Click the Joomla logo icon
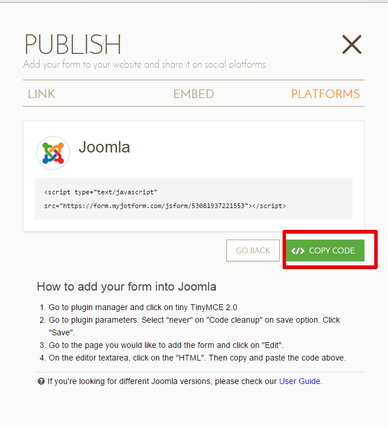(53, 153)
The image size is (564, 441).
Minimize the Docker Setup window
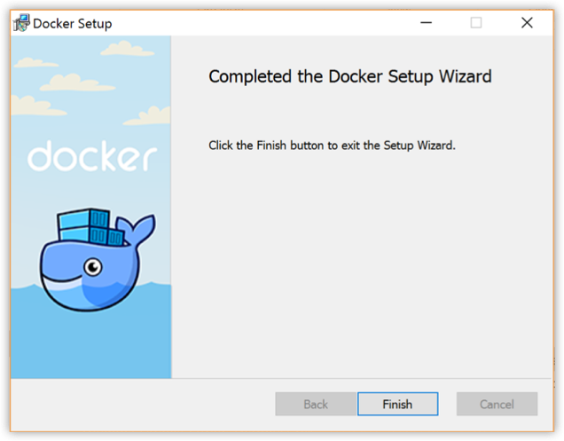425,23
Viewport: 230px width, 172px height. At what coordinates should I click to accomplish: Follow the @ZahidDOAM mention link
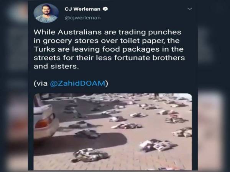click(77, 83)
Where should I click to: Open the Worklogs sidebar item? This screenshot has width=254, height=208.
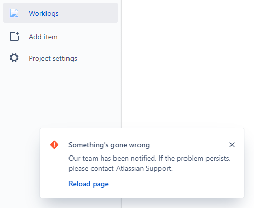pyautogui.click(x=60, y=13)
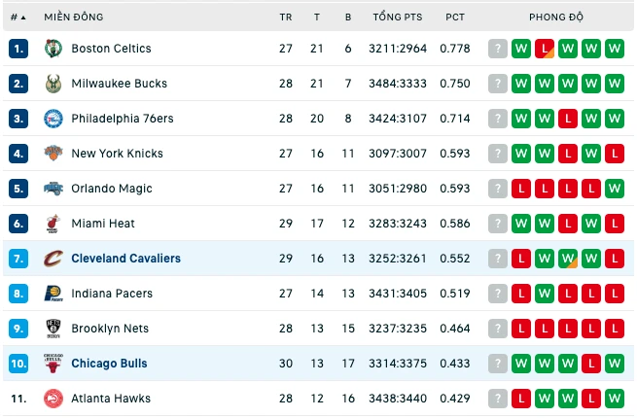
Task: Click the Philadelphia 76ers logo
Action: pos(53,119)
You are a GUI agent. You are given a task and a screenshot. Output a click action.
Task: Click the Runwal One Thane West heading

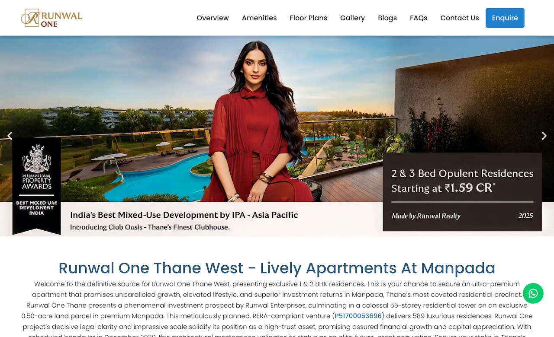click(x=277, y=268)
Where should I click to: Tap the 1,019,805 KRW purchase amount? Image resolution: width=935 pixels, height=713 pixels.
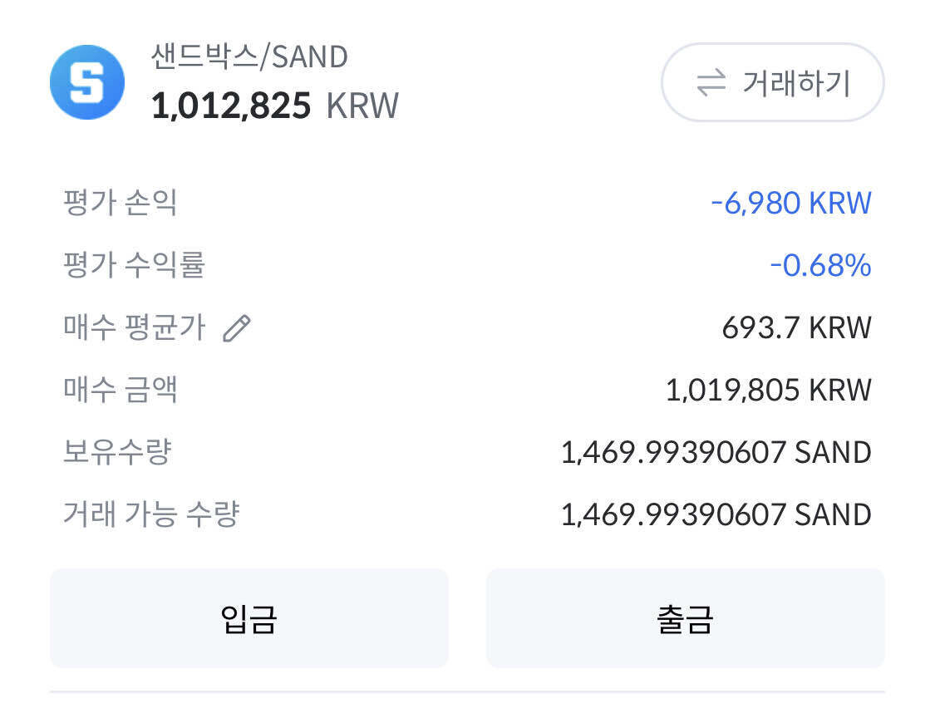tap(769, 390)
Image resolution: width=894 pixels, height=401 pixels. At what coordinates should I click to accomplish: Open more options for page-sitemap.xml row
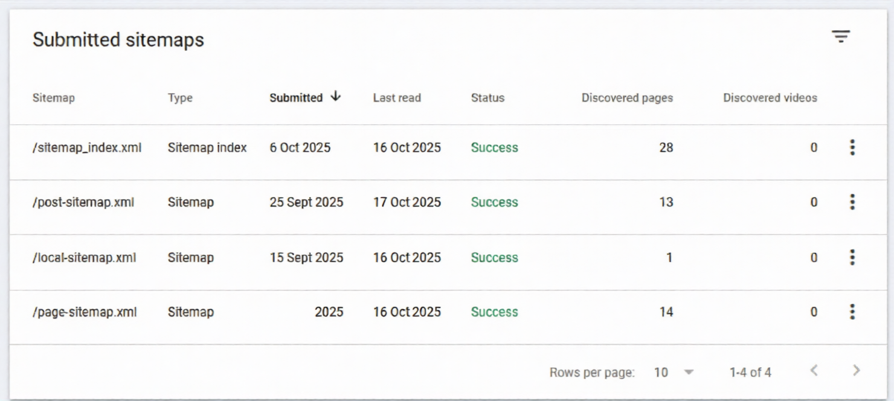click(x=852, y=312)
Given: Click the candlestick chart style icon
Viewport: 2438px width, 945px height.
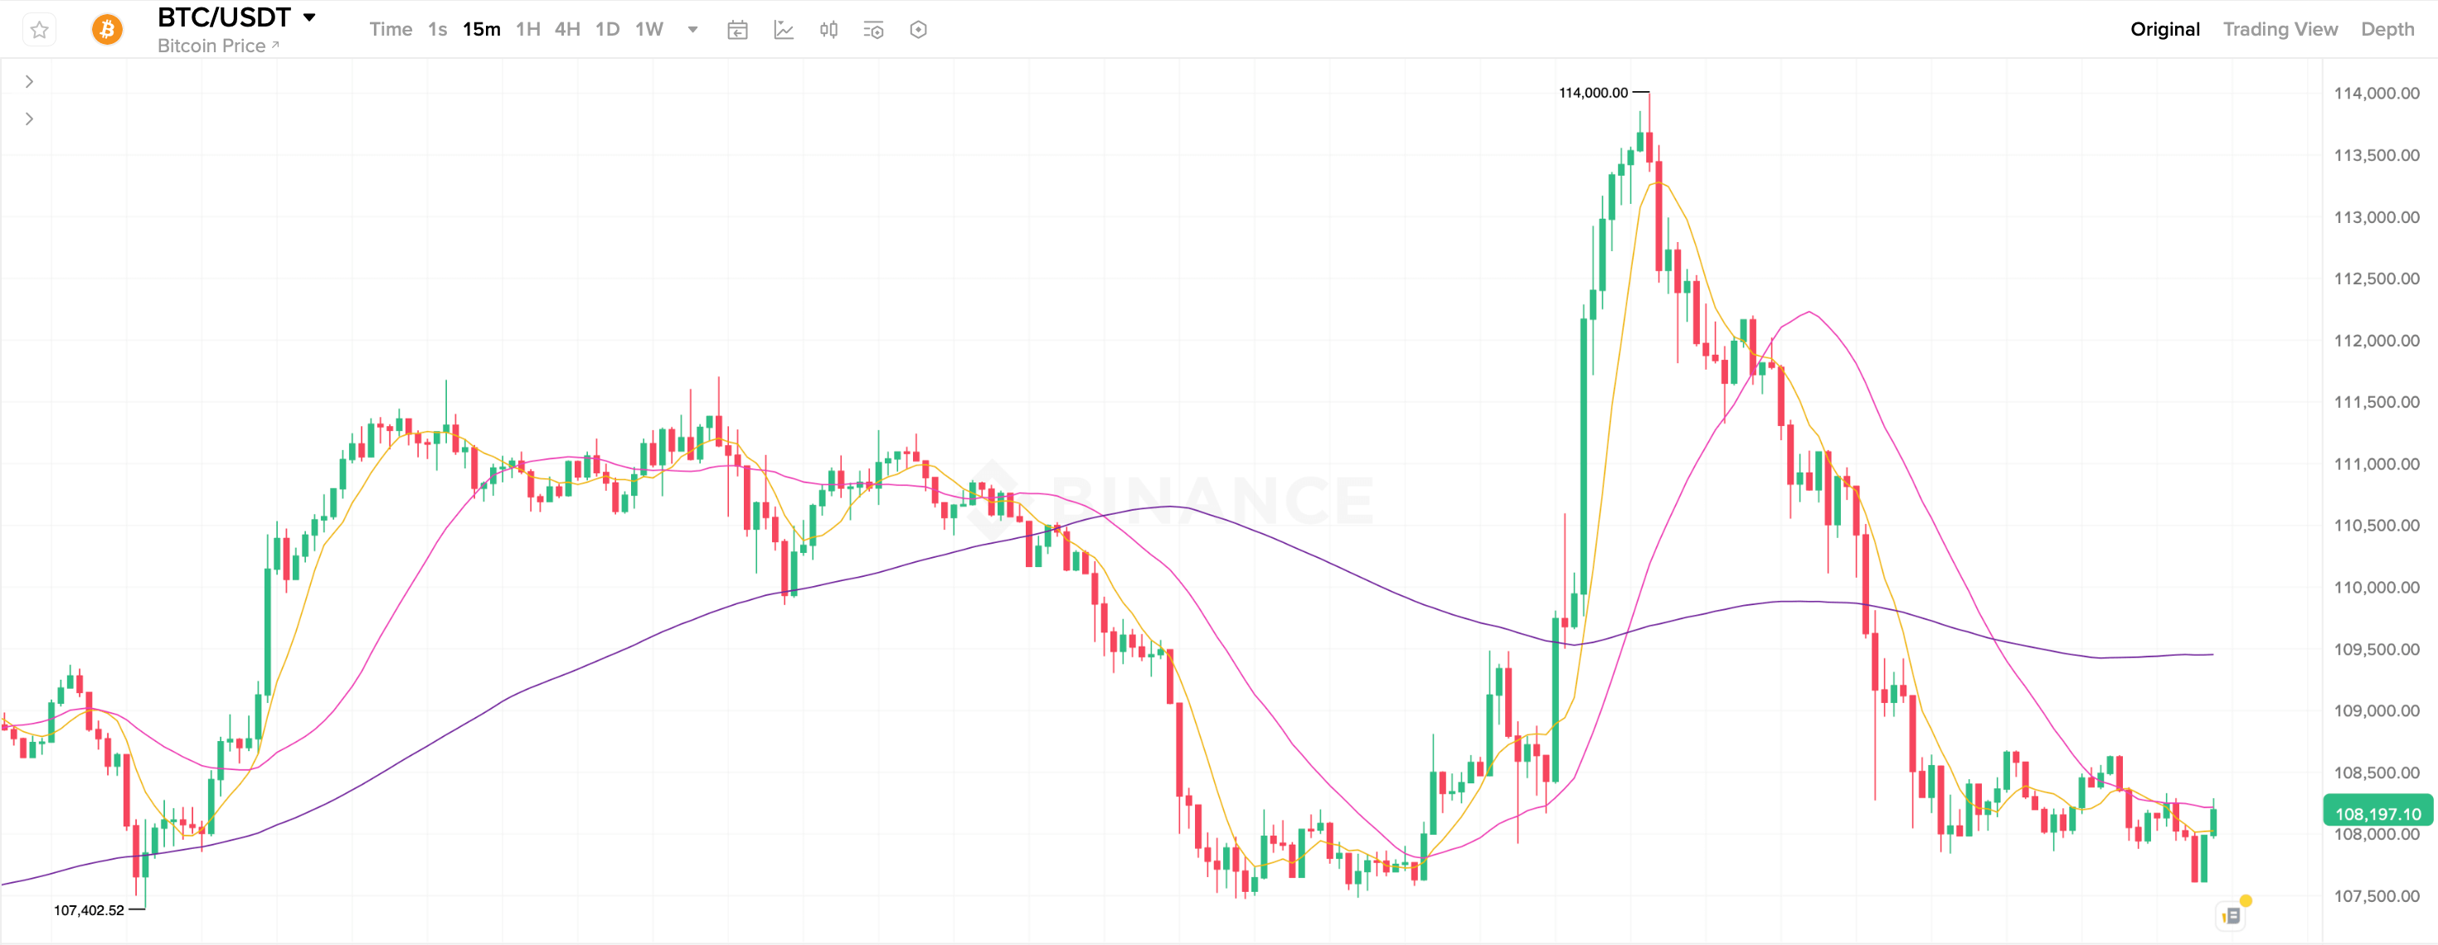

Exercise description: Images aside, return each entry above precisely as it stands.

Exercise response:
Click the Joomla logo icon
(53, 153)
The image size is (564, 441).
Minimize the Docker Setup window
425,23
Viewport: 230px width, 172px height. At what coordinates should I click to accomplish: Follow the @ZahidDOAM mention link
click(77, 83)
Where should I click to: Open the Worklogs sidebar item? This screenshot has width=254, height=208.
pyautogui.click(x=60, y=13)
Task: Click the Philadelphia 76ers logo
Action: pos(53,119)
You are a GUI agent. You are given a task and a screenshot. Output a click action.
Task: Click the Runwal One Thane West heading

click(x=277, y=268)
Where should I click to: Tap the 1,019,805 KRW purchase amount? Image resolution: width=935 pixels, height=713 pixels.
tap(769, 390)
Image resolution: width=894 pixels, height=401 pixels. At what coordinates should I click to accomplish: Open more options for page-sitemap.xml row
click(x=852, y=312)
Given: Click the candlestick chart style icon
Viewport: 2438px width, 945px height.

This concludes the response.